FHE: The Future Path of Privacy Computing

FHE( Fully Homomorphic Encryption ) is an advanced encryption technology that allows direct computation on encrypted data, thereby processing data while protecting privacy. FHE has multiple potential application scenarios, especially in the field of data processing and analysis that require privacy protection, such as finance, healthcare, cloud computing, machine learning, voting systems, the Internet of Things, and blockchain privacy protection. However, the commercialization of FHE still requires time, with the main obstacles being the enormous computational and memory overhead brought by its algorithms, as well as poor scalability.

Basic Principles

The core of FHE is to perform computations on encrypted data and obtain encrypted results that are consistent with the plaintext computation results after decryption. To achieve this goal, FHE uses polynomials to obscure the original information, as polynomials can be transformed into linear algebra problems and vector computation problems, facilitating optimizations such as parallel computing on modern computers.

The basic encryption process of FHE includes:

• Choose a key polynomial
• Generate random polynomial
• Generate small "error" polynomials
• Combine the plaintext with the above polynomial for encryption

To prevent decryption through repetitive analysis, FHE introduces noise. However, the noise accumulates during the computation process and may eventually lead to an inability to decrypt correctly. To address this issue, FHE employs the following techniques:

• Key switching: compresses the ciphertext size but introduces a small amount of noise
• Modulus Switching: Reduce noise by switching the modulus
• Bootstrap: Reset the noise to the initial level, but the computational overhead is significant.

Currently, mainstream FHE schemes are based on Bootstrap technology, including BGV, BFV, CKKS, and so on. These schemes have their advantages in arithmetic circuits and Boolean circuits.

Challenges Facing FHE

The biggest challenge of FHE lies in its enormous computational overhead. Compared to ordinary computation, the same computation in FHE versions may require up to 500 million times the computational resources. To improve the performance of FHE, the US DARPA has launched the Dprive program, aiming to increase the FHE computation speed to 1/10th of ordinary computation. The program mainly focuses on the following aspects:

• Increase processor word length
• Build dedicated ASIC processors
• Build MIMD parallel architecture

Although the Dprive project is about to expire, it seems to be progressing slowly and has not yet reached its expected goals. Similar to ZK technology, the implementation of FHE is also facing hardware bottlenecks.

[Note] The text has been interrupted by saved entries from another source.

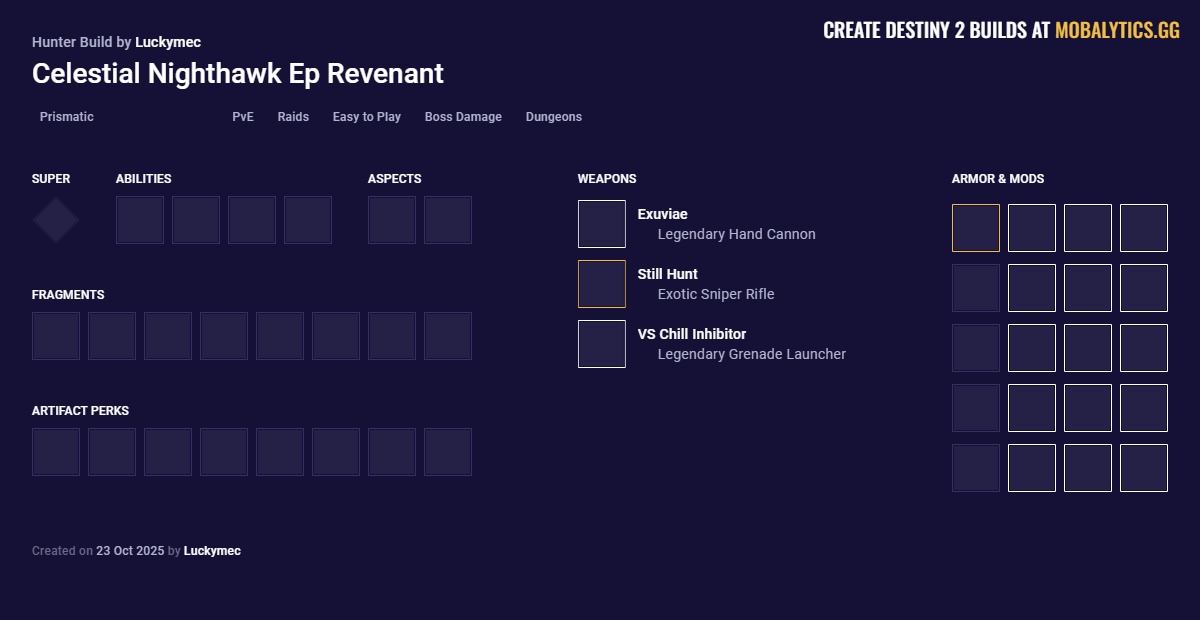Click Luckymec name in the footer
1200x620 pixels.
coord(212,551)
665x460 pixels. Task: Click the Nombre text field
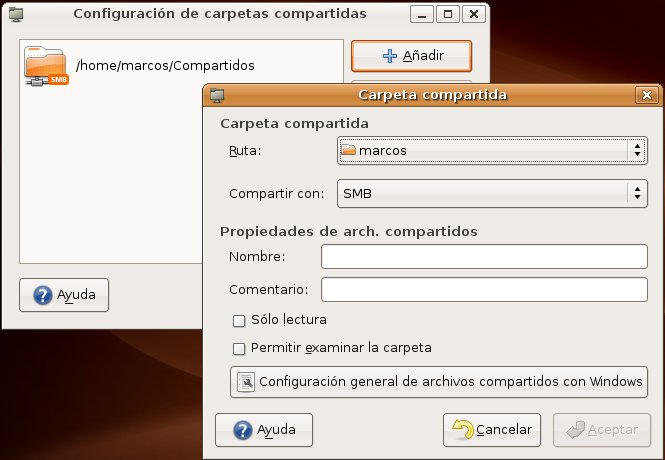click(x=484, y=257)
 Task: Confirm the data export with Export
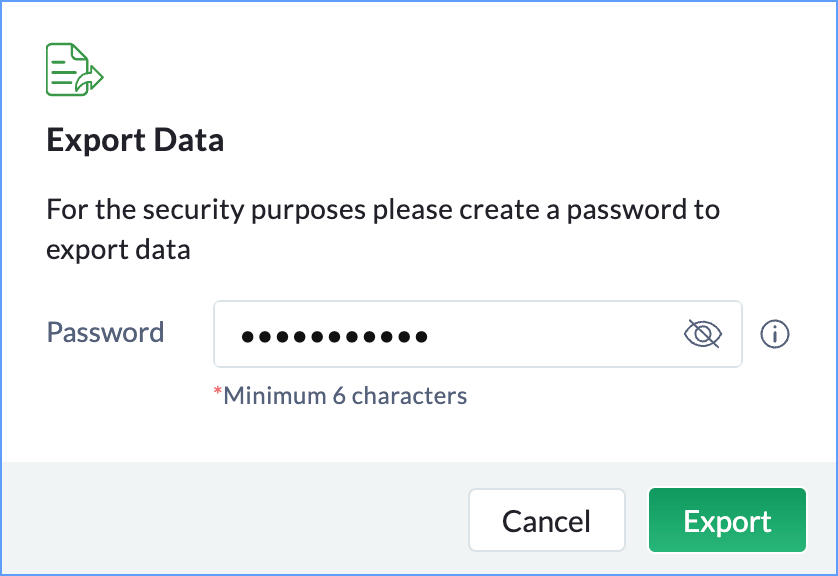[727, 520]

Nevertheless, in the long run, FHE technology still has unique value, particularly in protecting sensitive data privacy. For critical sensitive data in fields such as military, medical, and financial, FHE can unleash the potential of technologies like AI while protecting privacy. This security is especially important in the post-quantum era.

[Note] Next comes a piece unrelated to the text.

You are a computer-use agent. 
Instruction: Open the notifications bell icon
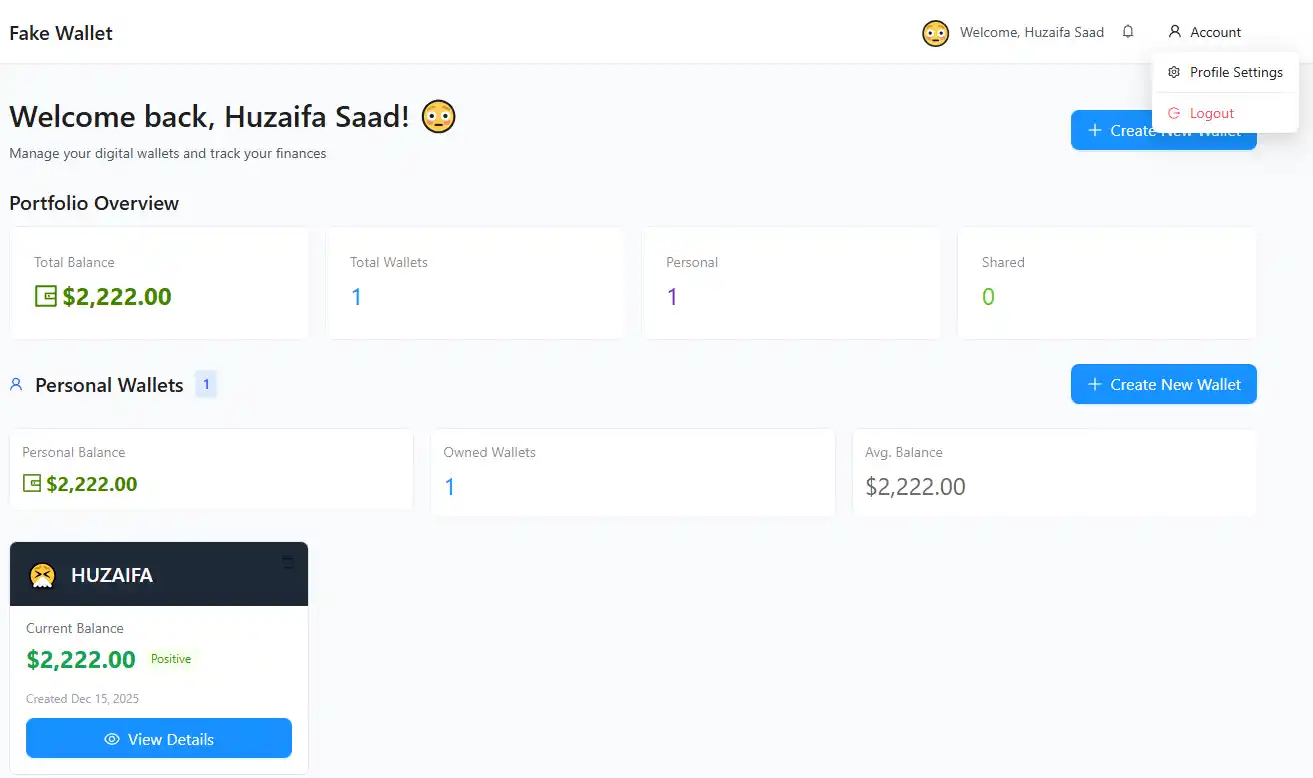coord(1128,32)
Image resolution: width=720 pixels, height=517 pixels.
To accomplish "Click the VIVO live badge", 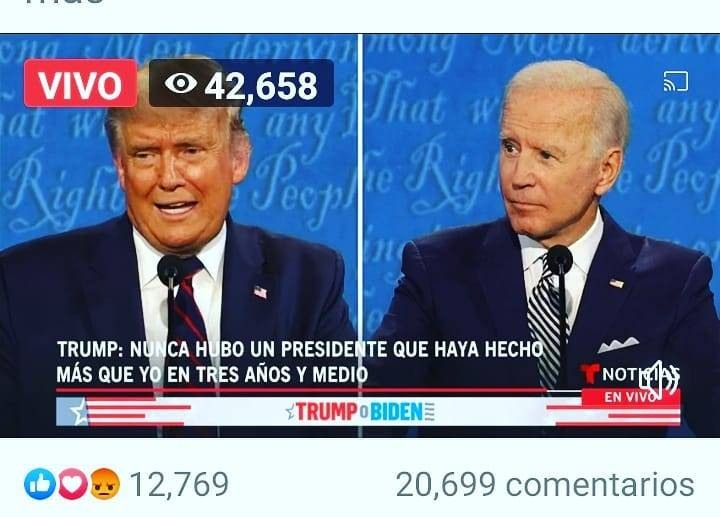I will (x=80, y=83).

The Combination of Blockchain

In the blockchain field, FHE is mainly used to protect data privacy, with application directions including on-chain privacy, AI training data privacy, on-chain voting privacy, privacy transaction reviews, and more. FHE is also considered one of the potential solutions to address the on-chain MEV problem.

However, FHE also faces some challenges. Fully encrypted transactions may eliminate the positive effects brought by MEV. In addition, running FHE on the virtual machine will significantly increase node requirements and greatly reduce network throughput.

Main Projects

The main projects in the field of FHE currently include:

• Zama: Built a relatively complete FHE development stack based on the TFHE scheme.
• Fhenix: Building a privacy-first Optimism Layer 2
• Privasea: Using FHE for LLM data operations
• Inco Network: Building FHE Layer 1
• Arcium: Integrating cryptographic technologies such as FHE, MPC, and ZK
• Mind Network: Solving consensus layer security issues through the FHE subnet architecture
• Octra: Implementing FHE using hypergraph technology to build a new smart contract language and consensus protocol.

Future Outlook

FHE technology is still in the early stages, and its development status is not as advanced as that of ZK technology. The main limiting factors include high costs, significant engineering challenges, and unclear commercial prospects. As the attention of crypto VCs towards FHE increases, it is expected that more funds and projects will enter this field.

The implementation of FHE chips is one of the key prerequisites for its commercialization. Currently, several manufacturers, including Intel, Chain Reaction, and Optalysys, are exploring this direction. Despite facing many technical hurdles, FHE, as a technology with great prospects and clear demand, is expected to bring profound changes in industries such as defense, finance, and healthcare, unlocking the immense potential of combining privacy data with future quantum algorithms.